My five year old glasses had seen better days, so I finally bit the bullet and got new ones. My new optometrist was strongly suggesting that I reconsider the 30 day wear contacts, because lots of studies were showing high infection rates in wearers of these and let’s face facts, this is the only eye you have – keep it healthy. So I rethought exactly what I would want. These needed to be a pair of glasses that I would be comfortable wearing a lot more than before. Something I hopefully wouldn’t have to take on and off to see this close, or that far. Progressive lens (recall this is only one eye that needs the help, the other lens is clear) were suggested, and I took the bait. My vanity loved the idea that the bifocal little line wouldn’t be an issue, and the old lady in me who is sooooo tired of the constant swap was thrilled that one pair could do the job. I looked at the rimless ones again, but the guy helping me steered me another direction.

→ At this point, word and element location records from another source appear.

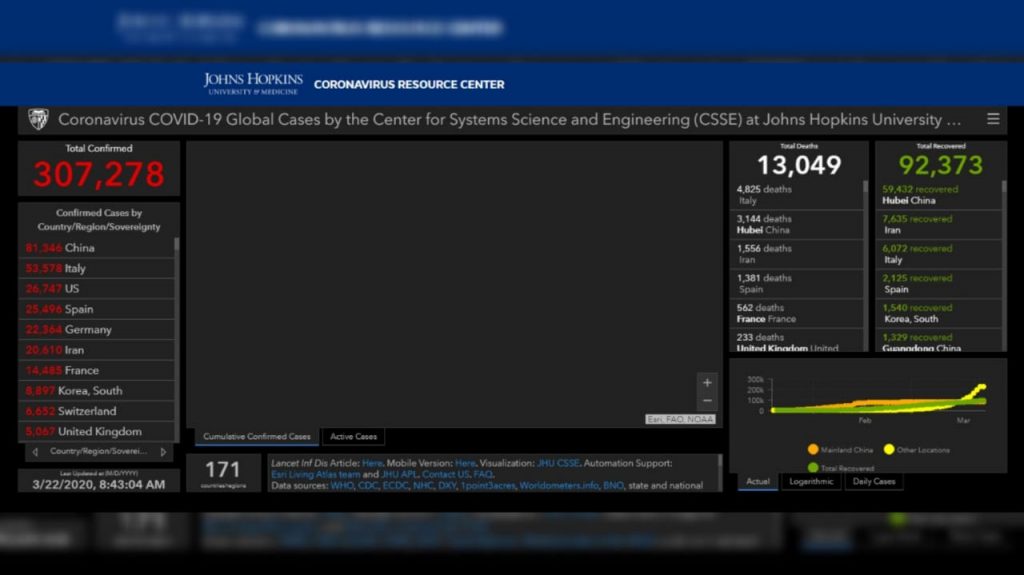Screen dimensions: 1024x575
Task: Switch chart to Logarithmic tab
Action: tap(811, 482)
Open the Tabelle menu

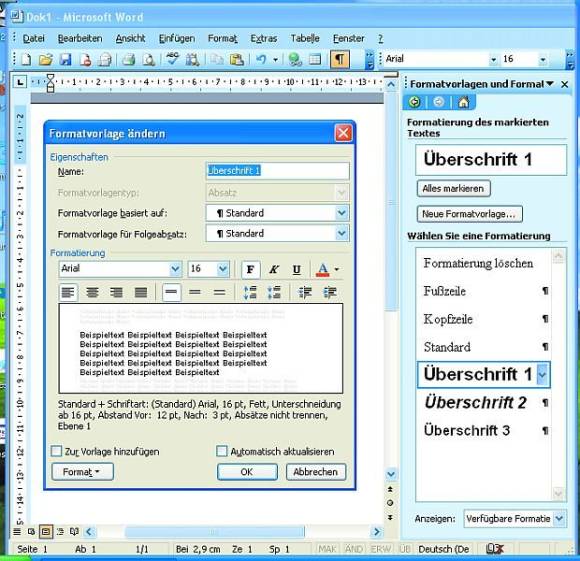point(305,38)
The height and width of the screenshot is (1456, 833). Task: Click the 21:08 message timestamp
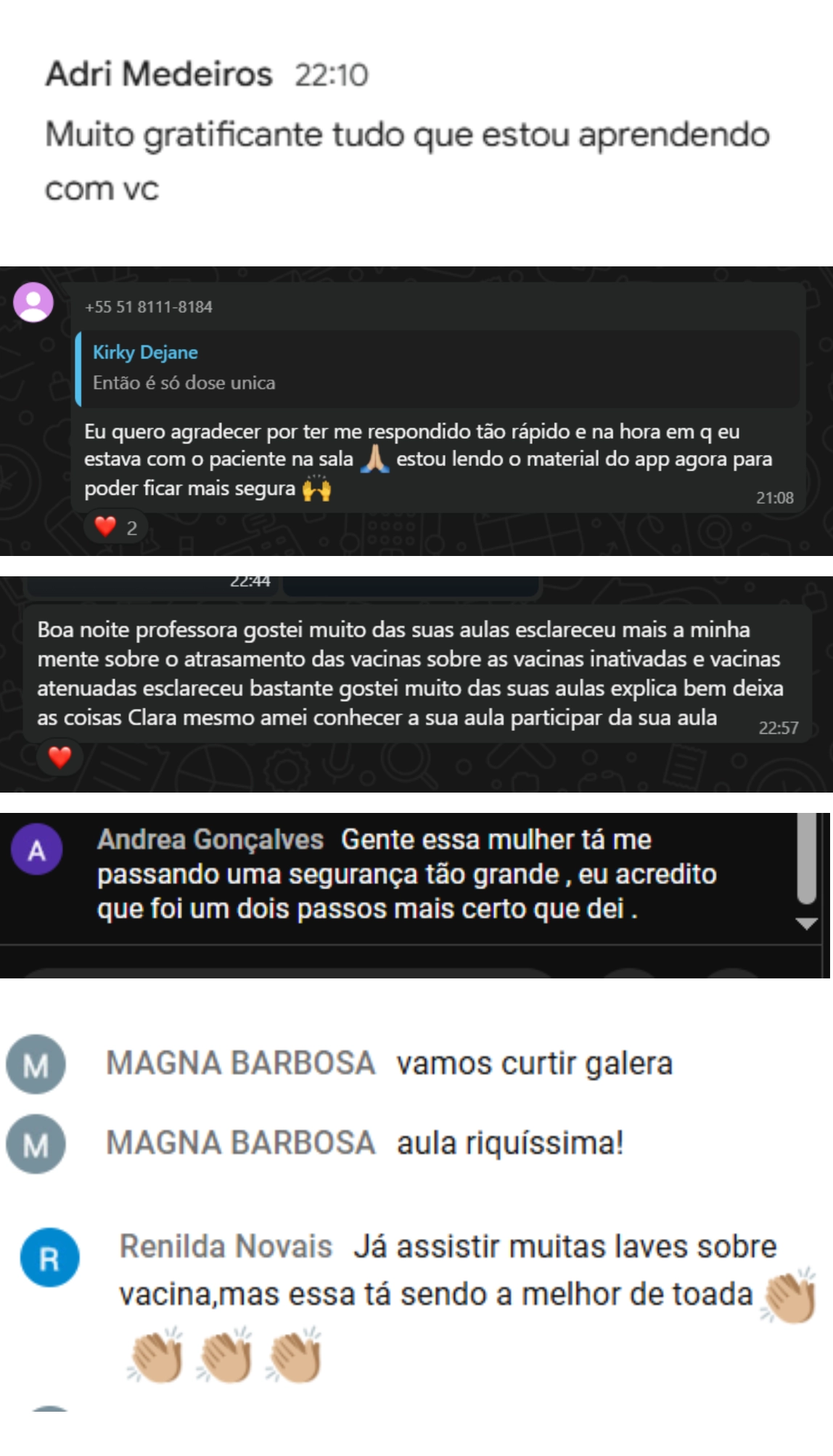click(x=775, y=498)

Birth control glasses. Black shiny ones. I hesitated. Boys won’t make passes at girls who wear glasses, briefly went thru my head. He showed me a half dozen pair, until finally the right pair showed up. He loved them on me, and my ego was already bruised at the idea of wearing glasses more often than contacts, so I sucked up what felt like a fawning attitude intermingled with sincerity. I giggled when I saw myself because in one sense they were so not me, but in another – they stated Wear Me. Wear me daily. Love me. Embrace that inner Clark Kent, you super woman, you. Love yourself in glasses, Goddamnit!
So I did.
I’ve worn them for a half of a week, and I love them. They may be a tad too weak, and I’m going to check on that. I want to take them off when I am done reading, out of sheer habit, but the immediate blindness has me swooping them back on. I want to put my hair in a bun, because they feel very librarian to me. I still have the contacts which I will continue to wear at times too, but these – it’s the first time I’ve felt, dare I say a bit cute in glasses. I think – when the time comes, I would even consider wearing these on a date
–– or as a friend noted to me earlier, a blind date. Ba dum bum! Please remember to tip your waitresses folks, and don’t forget to try the veal.